See MDE-FEATURE-DOCUMENTATION.md for complete feature documentation.
@bdrogja thanks a lot for the PR. This is AMAZING work 👏
I took a look at the implementation and while I appreciate the effort to use a config driven flow for the tests, it makes it a little hard to maintain over the long term. Plus this format deviates a lot from the rest of the Maester tests.
With the Maester tests, we want users who run the test and notice a failure to be able to open the tests file, open the associated cmdlet and easily understand the logic of the check.
The EIDSCA implementation is the closest to what you have in this PR. One key difference is that we use a json to drive the generation of the EIDSCA tests since it's mostly checking for config.
See https://maester.dev/docs/contributing#updating-eidsca-tests-and-documentation
I feel like we can do the same here and generate the MDE tests at build time. This way the final test that runs and the markdown will follow the format of the rest of the tests.
We can re-use a lot of the existing cmdlets as is, since it will be the generated cmdlet running it.
In terms of custom config we have plans to build on https://github.com/maester365/maester/blob/main/tests/maester-config.json so users could customize the parameters they pass into each cmdlet.

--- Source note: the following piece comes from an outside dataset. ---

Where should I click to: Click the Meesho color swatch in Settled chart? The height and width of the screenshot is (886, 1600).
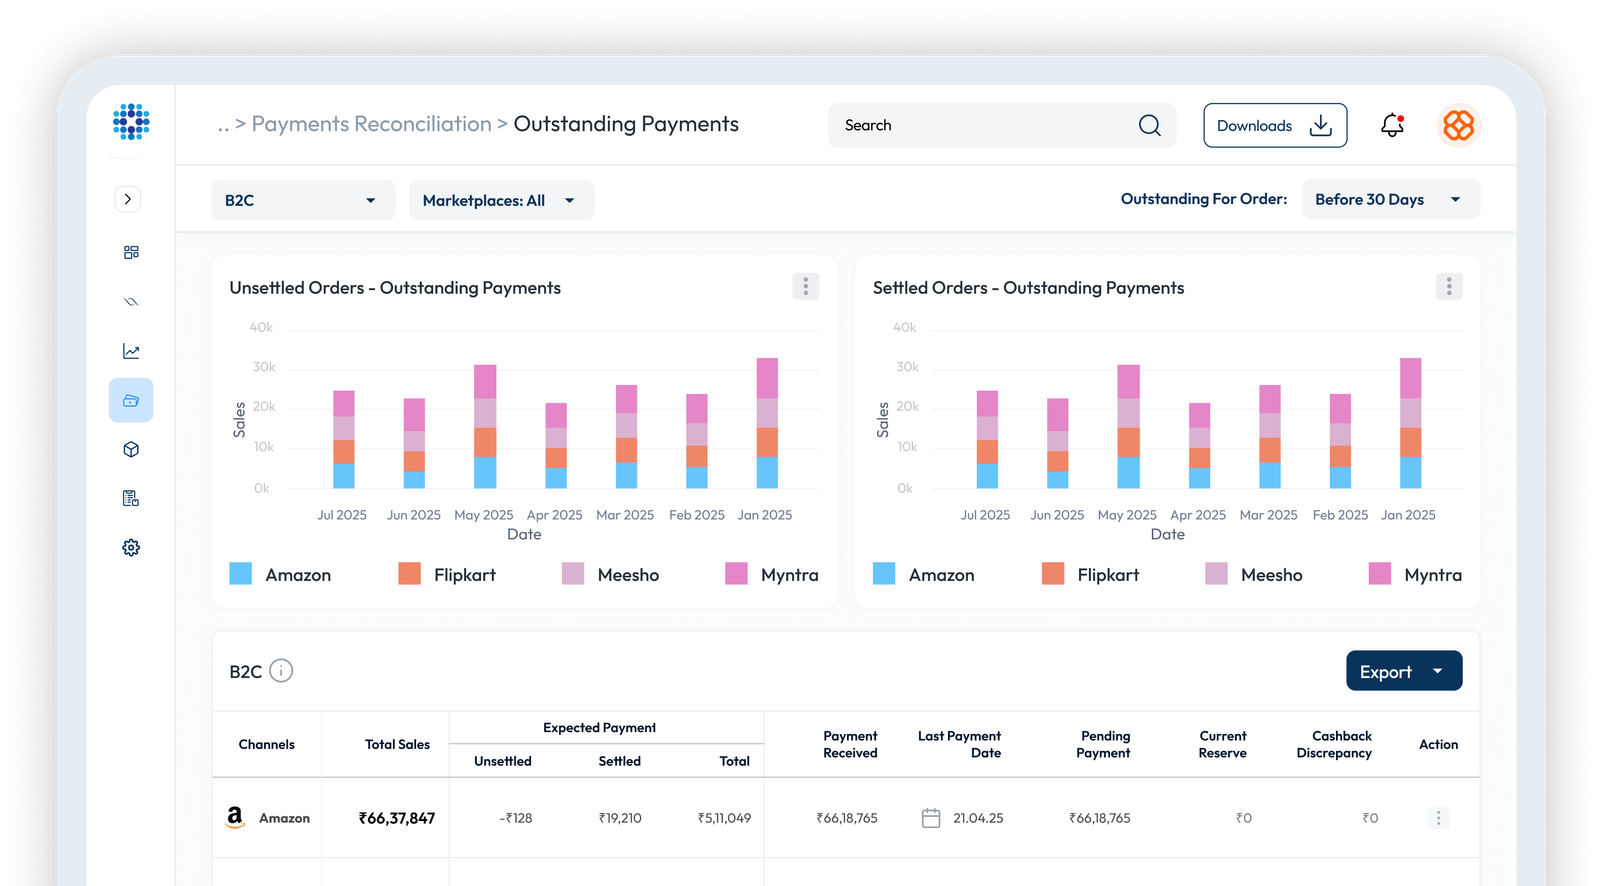point(1216,574)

We also want to build a UX in the report to be able to customize the parameters. Hence keeping the config files consistent will make it easy to add these core features.
Thoughts?
Thanks for the very fast review and feedback on this. I know, you have a lot of projects on the table, appreciate that.
I think that shouldnt be a big deal to build it the same way as the EIDSCA tests. Even though it increases the code and redundancy a lot, I agree that its still better understandable and readable for admins.

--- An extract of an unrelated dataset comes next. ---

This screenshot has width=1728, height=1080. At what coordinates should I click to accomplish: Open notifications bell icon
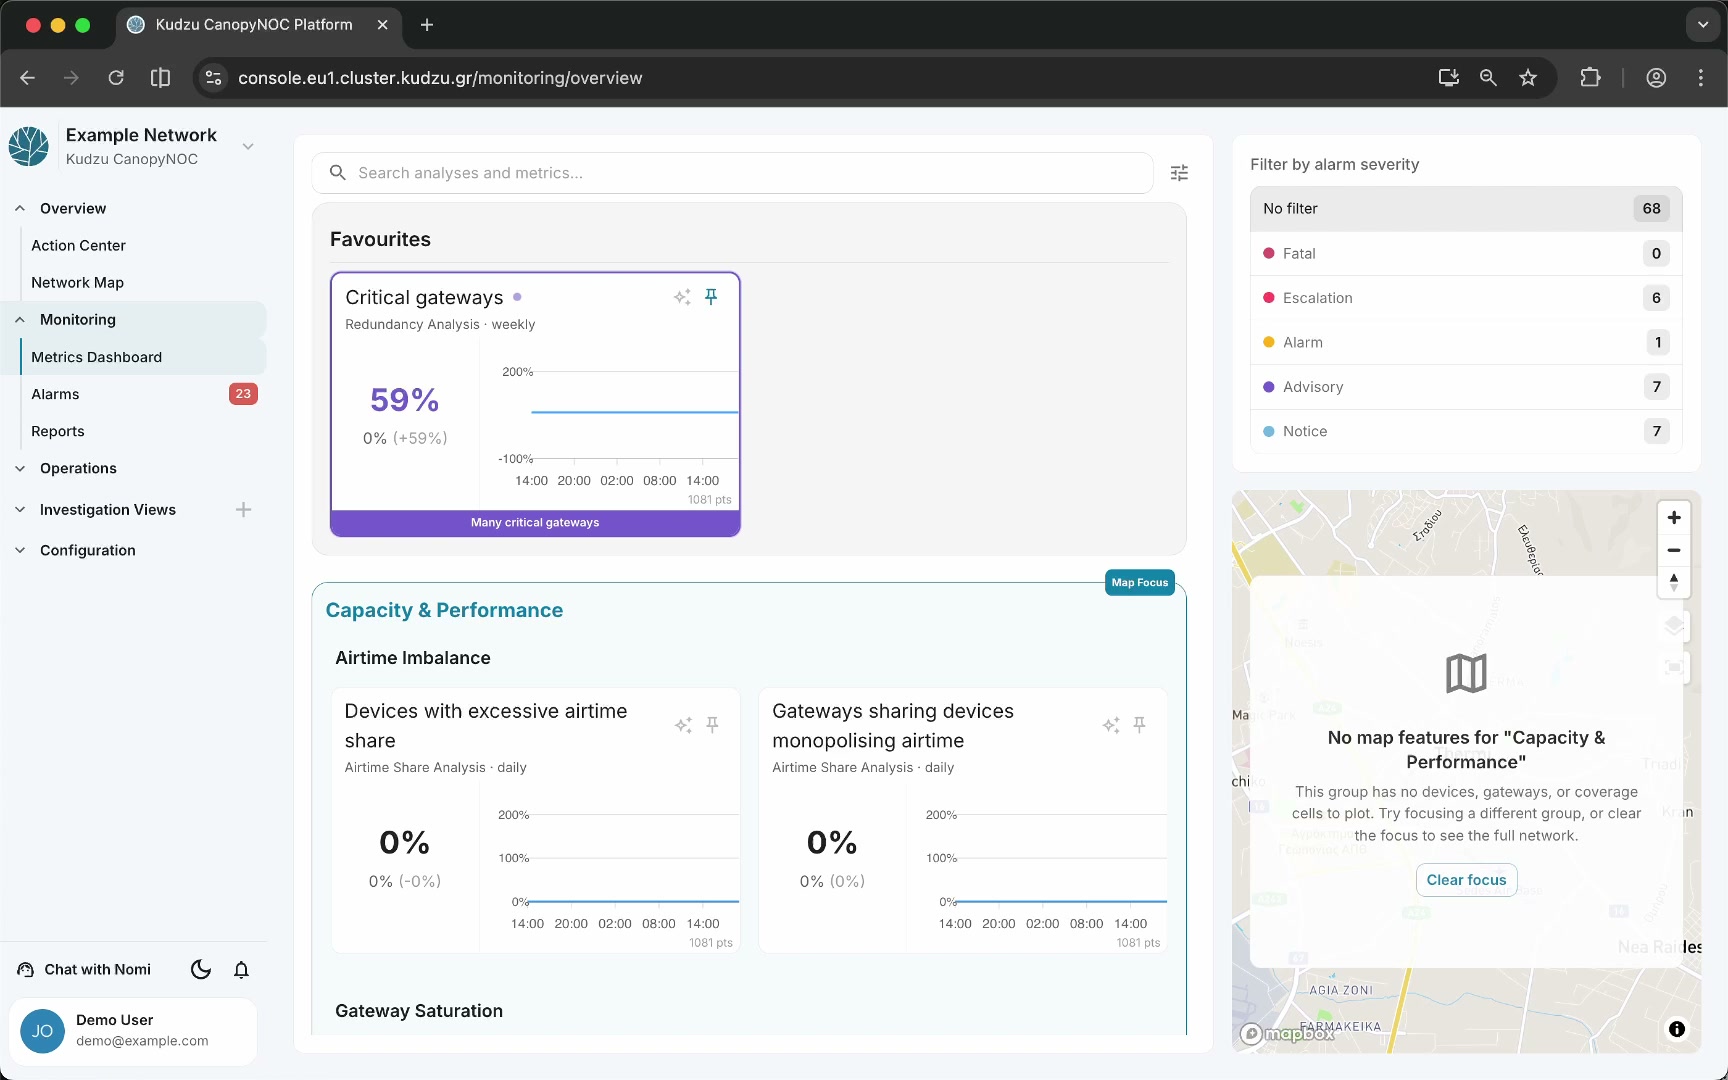[x=241, y=969]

Whats your idea for the config file? Should I remove the global config file and merge it directly into each test? The filters (only Windows for now, only msSense and mdm managed, and soo on) can be configured directly in the cmdlets, as well as the Compliance Logic and Policy Filtering Feature.
Or do you have a different idea?
Thanks a lot @bdrogja that would be awesome.
I think if we can make these parameters for the cmdlets and have sensible defaults, then when we build a custom ux we can generate the UI based on the cmdlet parameters for each test.
@bdrogja thoughts...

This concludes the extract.